• **Data entries**:
..............................
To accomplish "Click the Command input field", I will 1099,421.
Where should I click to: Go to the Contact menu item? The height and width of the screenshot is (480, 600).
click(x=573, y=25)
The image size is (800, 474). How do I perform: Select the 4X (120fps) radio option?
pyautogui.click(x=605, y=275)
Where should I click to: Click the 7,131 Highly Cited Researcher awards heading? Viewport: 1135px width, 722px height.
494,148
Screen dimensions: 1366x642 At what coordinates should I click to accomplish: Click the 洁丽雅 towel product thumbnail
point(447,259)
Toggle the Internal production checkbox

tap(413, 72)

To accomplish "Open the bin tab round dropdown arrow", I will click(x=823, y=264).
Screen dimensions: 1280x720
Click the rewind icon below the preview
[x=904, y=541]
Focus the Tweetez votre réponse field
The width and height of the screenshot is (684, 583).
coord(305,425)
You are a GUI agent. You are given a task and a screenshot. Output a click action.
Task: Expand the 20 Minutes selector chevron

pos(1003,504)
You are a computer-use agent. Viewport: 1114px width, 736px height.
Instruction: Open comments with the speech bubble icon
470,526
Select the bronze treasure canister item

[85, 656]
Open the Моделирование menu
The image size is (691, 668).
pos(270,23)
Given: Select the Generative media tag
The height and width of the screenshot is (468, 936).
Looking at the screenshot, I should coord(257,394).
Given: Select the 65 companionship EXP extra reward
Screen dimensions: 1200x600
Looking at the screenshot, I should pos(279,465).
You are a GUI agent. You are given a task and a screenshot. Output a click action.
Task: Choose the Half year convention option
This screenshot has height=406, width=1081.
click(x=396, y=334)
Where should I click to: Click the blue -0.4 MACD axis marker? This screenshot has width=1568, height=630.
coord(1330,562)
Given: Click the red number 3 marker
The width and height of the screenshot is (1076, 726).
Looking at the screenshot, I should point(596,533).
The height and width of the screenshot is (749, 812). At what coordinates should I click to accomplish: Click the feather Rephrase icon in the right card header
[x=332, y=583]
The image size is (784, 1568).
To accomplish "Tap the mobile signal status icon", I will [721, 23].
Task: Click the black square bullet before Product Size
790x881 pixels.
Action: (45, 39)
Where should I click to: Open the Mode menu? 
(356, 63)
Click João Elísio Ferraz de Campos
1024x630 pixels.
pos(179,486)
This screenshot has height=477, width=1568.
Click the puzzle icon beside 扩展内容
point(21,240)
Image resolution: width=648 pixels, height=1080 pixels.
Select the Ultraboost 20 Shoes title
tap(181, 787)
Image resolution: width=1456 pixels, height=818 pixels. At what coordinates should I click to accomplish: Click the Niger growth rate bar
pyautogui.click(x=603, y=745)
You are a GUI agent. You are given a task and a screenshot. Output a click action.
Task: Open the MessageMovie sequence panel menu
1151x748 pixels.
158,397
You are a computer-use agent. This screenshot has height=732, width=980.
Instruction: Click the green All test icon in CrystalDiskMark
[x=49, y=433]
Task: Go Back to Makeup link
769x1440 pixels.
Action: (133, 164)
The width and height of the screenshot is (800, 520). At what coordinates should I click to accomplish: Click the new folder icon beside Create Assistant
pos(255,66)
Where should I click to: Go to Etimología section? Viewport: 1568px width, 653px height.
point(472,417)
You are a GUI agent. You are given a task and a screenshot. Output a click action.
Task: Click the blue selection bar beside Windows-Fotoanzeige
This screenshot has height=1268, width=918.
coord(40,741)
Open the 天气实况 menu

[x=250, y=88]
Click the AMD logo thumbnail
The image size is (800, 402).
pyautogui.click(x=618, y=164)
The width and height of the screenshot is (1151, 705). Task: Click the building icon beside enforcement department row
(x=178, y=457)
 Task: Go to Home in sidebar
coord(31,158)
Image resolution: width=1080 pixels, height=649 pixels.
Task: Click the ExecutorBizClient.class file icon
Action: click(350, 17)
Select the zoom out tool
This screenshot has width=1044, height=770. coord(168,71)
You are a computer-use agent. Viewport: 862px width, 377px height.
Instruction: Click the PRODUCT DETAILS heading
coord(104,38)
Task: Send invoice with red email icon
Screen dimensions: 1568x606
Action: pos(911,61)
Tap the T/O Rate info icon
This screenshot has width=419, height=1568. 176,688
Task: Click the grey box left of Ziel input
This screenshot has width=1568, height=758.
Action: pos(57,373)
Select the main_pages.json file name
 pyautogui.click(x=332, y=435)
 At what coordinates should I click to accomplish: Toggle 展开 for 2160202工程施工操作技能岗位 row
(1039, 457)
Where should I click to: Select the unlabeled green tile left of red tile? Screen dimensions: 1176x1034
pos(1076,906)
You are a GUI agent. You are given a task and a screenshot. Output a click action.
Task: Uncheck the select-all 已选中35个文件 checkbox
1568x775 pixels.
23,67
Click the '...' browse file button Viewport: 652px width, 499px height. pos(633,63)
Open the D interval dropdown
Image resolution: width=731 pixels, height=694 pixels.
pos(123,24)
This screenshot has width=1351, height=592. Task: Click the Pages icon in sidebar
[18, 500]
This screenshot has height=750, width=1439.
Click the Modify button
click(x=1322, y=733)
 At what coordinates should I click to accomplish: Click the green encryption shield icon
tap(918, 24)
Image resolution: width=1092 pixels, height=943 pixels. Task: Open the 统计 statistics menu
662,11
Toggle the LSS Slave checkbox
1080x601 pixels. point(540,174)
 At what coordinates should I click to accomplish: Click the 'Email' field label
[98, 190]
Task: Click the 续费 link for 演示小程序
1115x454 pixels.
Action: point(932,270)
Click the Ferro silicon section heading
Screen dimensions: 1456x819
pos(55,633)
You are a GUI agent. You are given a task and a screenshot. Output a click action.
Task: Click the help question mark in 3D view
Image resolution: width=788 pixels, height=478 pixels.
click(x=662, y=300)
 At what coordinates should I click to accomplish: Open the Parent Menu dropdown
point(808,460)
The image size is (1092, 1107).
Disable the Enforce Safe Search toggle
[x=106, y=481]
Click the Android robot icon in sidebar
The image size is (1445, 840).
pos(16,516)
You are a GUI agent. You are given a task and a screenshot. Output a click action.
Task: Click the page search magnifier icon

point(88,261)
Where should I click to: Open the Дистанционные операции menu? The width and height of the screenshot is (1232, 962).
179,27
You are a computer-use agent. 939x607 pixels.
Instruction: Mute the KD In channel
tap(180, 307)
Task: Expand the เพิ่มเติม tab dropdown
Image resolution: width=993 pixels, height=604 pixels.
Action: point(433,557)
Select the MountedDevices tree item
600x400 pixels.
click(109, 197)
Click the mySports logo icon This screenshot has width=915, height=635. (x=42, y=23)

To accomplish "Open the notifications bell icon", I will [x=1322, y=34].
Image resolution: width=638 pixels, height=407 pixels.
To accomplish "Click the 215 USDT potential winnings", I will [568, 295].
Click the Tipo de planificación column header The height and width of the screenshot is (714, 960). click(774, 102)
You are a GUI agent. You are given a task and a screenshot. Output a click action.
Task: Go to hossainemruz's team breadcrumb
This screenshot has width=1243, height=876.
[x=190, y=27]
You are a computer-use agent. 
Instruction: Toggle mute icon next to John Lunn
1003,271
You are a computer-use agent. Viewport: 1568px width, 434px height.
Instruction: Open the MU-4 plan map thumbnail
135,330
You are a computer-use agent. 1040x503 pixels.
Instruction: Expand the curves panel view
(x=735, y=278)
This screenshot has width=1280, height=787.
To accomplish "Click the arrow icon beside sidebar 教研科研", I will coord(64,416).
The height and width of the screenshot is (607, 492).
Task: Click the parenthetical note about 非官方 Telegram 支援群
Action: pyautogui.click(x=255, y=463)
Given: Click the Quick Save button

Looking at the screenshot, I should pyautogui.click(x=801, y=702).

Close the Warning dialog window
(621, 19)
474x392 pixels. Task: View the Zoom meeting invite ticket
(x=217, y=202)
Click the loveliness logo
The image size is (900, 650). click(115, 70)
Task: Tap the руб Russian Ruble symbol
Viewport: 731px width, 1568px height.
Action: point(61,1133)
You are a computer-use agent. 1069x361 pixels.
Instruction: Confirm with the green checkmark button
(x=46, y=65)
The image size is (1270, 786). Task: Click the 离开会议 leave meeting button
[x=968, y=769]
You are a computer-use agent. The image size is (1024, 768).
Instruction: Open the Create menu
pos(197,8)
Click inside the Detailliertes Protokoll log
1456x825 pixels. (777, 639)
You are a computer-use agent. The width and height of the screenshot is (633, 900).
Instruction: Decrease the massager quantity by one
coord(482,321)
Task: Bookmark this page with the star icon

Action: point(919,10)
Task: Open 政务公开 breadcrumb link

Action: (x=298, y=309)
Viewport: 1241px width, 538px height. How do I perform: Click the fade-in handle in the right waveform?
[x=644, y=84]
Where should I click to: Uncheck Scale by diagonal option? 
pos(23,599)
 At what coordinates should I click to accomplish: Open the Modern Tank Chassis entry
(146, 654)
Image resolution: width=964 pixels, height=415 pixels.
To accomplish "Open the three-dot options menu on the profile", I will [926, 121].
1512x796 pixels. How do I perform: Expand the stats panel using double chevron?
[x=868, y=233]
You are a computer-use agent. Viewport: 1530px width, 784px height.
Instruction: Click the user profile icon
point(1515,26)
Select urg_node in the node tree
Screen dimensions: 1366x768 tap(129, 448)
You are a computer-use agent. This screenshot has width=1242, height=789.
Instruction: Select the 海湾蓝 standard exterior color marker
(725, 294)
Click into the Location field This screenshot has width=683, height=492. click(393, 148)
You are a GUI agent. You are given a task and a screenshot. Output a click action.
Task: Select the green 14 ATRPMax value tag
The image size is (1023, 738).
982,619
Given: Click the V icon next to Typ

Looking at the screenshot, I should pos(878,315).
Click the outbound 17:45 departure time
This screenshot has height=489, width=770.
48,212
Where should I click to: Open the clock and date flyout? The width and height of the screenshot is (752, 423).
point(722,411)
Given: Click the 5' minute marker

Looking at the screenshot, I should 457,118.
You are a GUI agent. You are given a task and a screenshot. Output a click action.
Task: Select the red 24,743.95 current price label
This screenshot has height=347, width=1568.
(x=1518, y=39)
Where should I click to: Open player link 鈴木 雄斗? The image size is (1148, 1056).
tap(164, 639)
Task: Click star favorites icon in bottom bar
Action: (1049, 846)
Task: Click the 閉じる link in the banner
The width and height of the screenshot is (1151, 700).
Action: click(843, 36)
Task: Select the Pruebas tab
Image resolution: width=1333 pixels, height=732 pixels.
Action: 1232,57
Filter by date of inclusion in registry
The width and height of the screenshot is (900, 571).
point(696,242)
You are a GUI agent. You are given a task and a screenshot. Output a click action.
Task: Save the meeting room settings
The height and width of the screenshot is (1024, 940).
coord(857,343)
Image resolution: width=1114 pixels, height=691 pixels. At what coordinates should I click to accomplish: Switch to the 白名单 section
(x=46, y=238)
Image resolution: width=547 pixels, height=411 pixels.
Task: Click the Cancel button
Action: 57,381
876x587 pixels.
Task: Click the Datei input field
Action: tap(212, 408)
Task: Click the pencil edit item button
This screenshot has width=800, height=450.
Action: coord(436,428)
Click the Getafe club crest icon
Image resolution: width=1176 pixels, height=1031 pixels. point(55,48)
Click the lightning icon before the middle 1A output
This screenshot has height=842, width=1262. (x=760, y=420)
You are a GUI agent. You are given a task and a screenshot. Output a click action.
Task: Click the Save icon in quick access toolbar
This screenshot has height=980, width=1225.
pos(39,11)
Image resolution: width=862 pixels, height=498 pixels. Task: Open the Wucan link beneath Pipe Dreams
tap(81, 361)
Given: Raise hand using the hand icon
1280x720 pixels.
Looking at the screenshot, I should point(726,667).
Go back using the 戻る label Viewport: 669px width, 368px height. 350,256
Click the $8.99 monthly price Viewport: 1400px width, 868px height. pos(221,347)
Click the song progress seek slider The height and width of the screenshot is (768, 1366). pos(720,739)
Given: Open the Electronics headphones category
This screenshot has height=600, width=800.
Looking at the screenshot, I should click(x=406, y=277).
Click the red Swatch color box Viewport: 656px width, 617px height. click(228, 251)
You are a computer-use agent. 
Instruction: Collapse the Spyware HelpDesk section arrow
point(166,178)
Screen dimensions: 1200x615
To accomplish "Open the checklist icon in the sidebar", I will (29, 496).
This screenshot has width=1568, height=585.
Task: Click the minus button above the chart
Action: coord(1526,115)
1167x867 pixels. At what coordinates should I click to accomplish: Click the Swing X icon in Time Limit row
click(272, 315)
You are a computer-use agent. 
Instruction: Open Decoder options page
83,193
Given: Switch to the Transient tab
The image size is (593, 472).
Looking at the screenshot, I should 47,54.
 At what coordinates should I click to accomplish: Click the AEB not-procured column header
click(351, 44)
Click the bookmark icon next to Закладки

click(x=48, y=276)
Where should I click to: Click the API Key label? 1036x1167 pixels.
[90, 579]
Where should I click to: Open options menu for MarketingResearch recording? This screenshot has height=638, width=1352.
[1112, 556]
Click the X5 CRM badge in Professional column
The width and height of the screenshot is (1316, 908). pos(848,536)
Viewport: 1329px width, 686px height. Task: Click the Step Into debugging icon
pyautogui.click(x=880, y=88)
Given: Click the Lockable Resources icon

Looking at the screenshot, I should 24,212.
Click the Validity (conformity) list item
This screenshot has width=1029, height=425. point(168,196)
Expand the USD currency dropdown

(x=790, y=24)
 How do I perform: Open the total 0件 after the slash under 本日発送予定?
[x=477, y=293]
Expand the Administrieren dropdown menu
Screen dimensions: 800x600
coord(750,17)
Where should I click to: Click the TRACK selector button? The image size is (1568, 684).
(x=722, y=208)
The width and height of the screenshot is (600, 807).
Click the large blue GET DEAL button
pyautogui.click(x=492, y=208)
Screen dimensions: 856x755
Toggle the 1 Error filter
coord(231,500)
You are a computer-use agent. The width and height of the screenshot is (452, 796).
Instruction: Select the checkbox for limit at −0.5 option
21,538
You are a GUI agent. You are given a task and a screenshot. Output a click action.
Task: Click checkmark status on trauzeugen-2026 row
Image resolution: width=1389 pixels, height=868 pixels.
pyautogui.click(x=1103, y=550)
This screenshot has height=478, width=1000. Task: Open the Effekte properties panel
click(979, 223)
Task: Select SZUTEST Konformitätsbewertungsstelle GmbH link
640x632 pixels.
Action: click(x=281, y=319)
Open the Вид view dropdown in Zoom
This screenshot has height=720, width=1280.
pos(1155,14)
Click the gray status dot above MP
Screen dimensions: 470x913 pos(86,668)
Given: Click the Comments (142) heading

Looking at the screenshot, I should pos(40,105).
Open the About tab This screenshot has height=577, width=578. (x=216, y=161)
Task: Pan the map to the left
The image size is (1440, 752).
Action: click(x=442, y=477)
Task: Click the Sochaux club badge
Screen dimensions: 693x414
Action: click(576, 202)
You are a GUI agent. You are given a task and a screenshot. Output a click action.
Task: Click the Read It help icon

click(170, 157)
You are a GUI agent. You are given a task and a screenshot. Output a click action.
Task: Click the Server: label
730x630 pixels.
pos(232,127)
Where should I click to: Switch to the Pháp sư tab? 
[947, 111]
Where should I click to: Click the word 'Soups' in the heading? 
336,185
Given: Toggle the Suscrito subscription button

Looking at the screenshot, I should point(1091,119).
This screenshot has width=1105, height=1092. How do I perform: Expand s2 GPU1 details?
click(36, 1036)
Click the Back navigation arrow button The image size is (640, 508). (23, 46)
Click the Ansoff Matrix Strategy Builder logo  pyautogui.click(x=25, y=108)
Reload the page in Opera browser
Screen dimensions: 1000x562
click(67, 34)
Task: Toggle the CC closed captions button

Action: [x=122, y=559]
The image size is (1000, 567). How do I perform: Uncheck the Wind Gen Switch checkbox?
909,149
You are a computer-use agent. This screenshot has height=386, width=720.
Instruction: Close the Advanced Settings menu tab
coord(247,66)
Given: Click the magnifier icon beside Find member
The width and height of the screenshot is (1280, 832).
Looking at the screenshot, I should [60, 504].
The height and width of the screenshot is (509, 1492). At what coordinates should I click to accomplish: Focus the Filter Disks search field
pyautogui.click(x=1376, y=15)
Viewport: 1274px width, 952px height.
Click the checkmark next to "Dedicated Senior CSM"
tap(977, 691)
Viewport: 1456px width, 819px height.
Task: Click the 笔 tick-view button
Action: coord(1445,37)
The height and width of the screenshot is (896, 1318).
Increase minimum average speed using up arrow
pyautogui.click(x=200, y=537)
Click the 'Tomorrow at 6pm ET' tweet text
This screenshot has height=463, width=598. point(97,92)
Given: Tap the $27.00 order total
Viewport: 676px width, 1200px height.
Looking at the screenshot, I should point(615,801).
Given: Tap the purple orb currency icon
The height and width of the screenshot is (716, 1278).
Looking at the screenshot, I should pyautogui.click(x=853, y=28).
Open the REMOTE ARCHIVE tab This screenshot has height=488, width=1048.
..............................
• **What you should do**: Could you output exactly the lines from the one containing "Viewport: 1274px width, 952px height." to the end of the entries above, both included, and no others?

• **Answer space**:
Viewport: 1274px width, 952px height.
Click the checkmark next to "Dedicated Senior CSM"
tap(977, 691)
Viewport: 1456px width, 819px height.
Task: Click the 笔 tick-view button
Action: coord(1445,37)
The height and width of the screenshot is (896, 1318).
Increase minimum average speed using up arrow
pyautogui.click(x=200, y=537)
Click the 'Tomorrow at 6pm ET' tweet text
This screenshot has height=463, width=598. point(97,92)
Given: Tap the $27.00 order total
Viewport: 676px width, 1200px height.
Looking at the screenshot, I should point(615,801).
Given: Tap the purple orb currency icon
The height and width of the screenshot is (716, 1278).
Looking at the screenshot, I should pyautogui.click(x=853, y=28).
Open the REMOTE ARCHIVE tab This screenshot has height=488, width=1048.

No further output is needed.